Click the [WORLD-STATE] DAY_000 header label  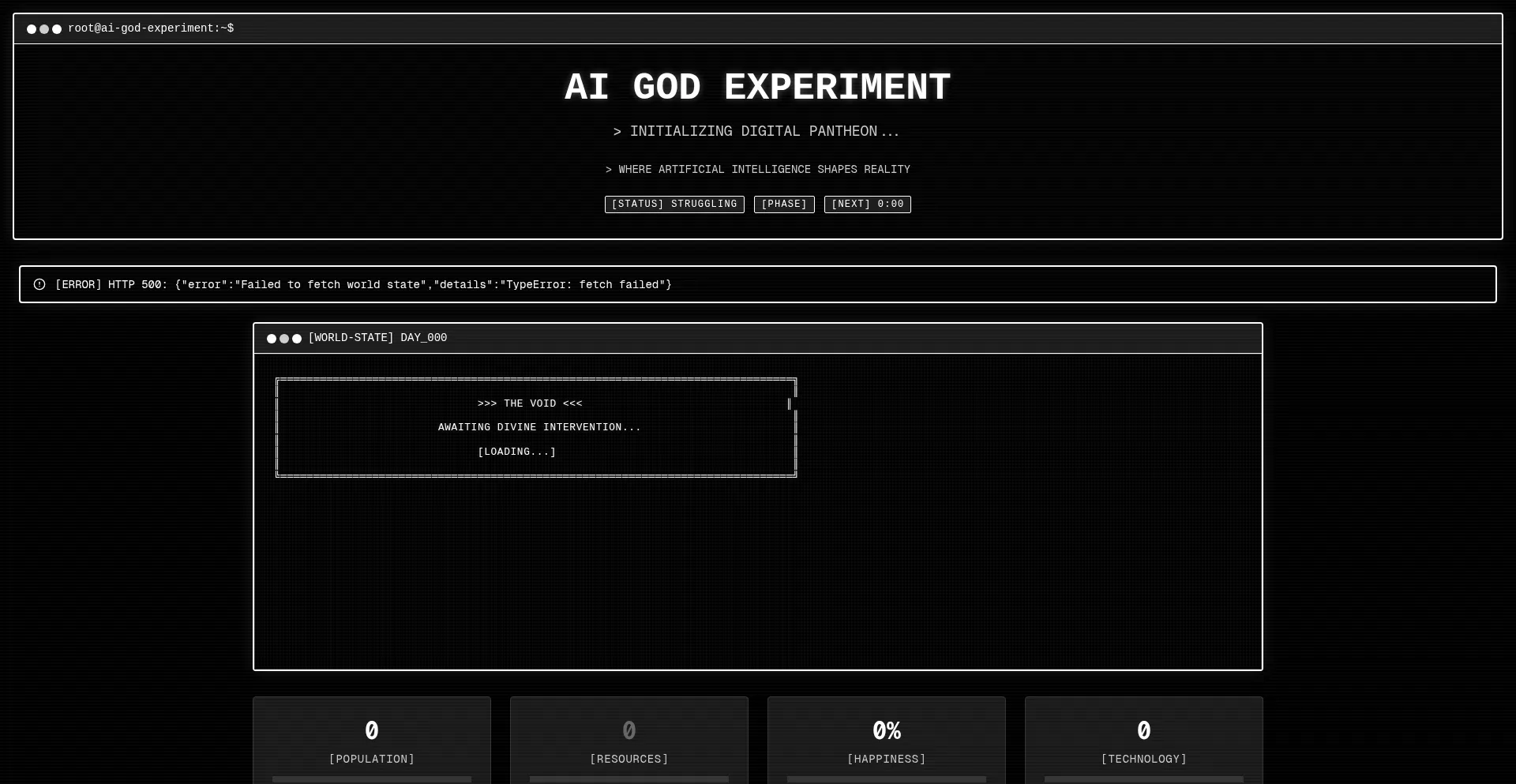point(377,338)
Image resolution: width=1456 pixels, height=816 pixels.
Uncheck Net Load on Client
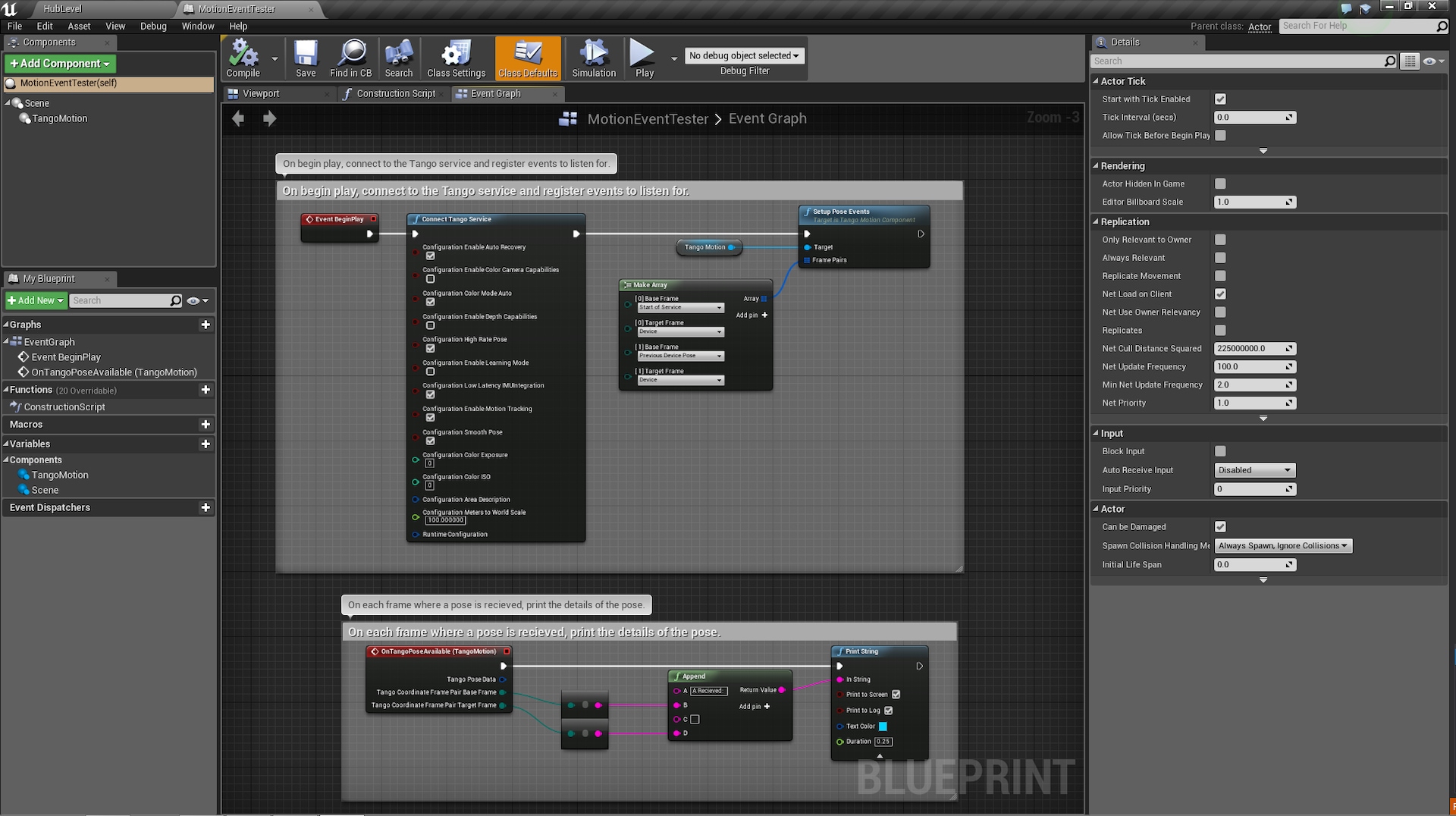pos(1220,294)
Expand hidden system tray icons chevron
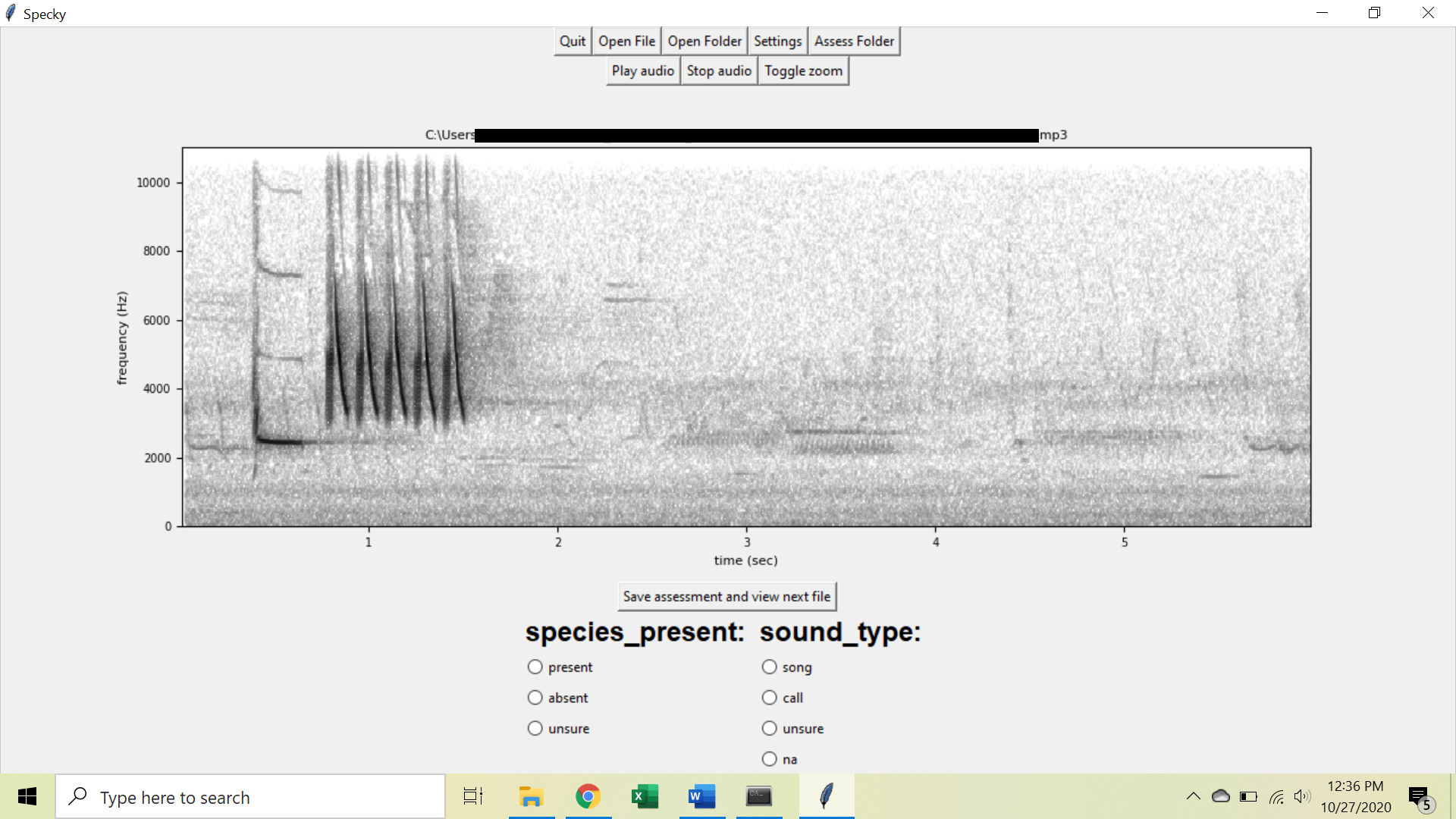 point(1193,796)
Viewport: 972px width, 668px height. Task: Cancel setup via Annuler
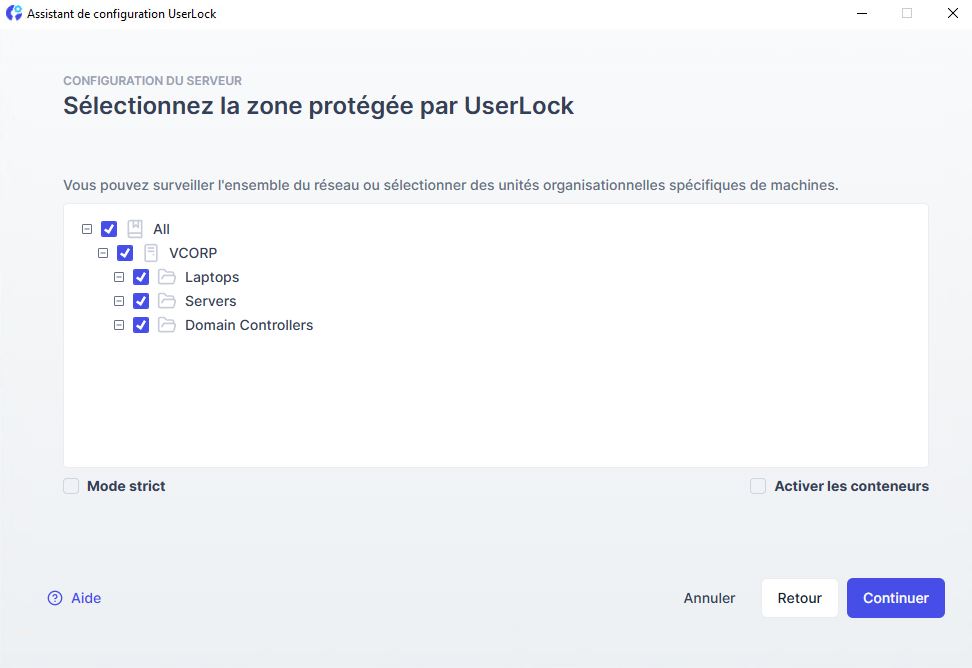click(x=709, y=598)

━━━━

→ WORK TO COMPLETE:
Convert the data from the line containing "Expand hidden system tray icons chevron" through the end into a JSON list of strings, one string per line, omitting blank lines and leaving out the pictures.

→ PROBLEM SOLUTION:
[
  "Expand hidden system tray icons chevron",
  " point(1193,796)",
  "Viewport: 972px width, 668px height. Task: Cancel setup via Annuler",
  "click(x=709, y=598)"
]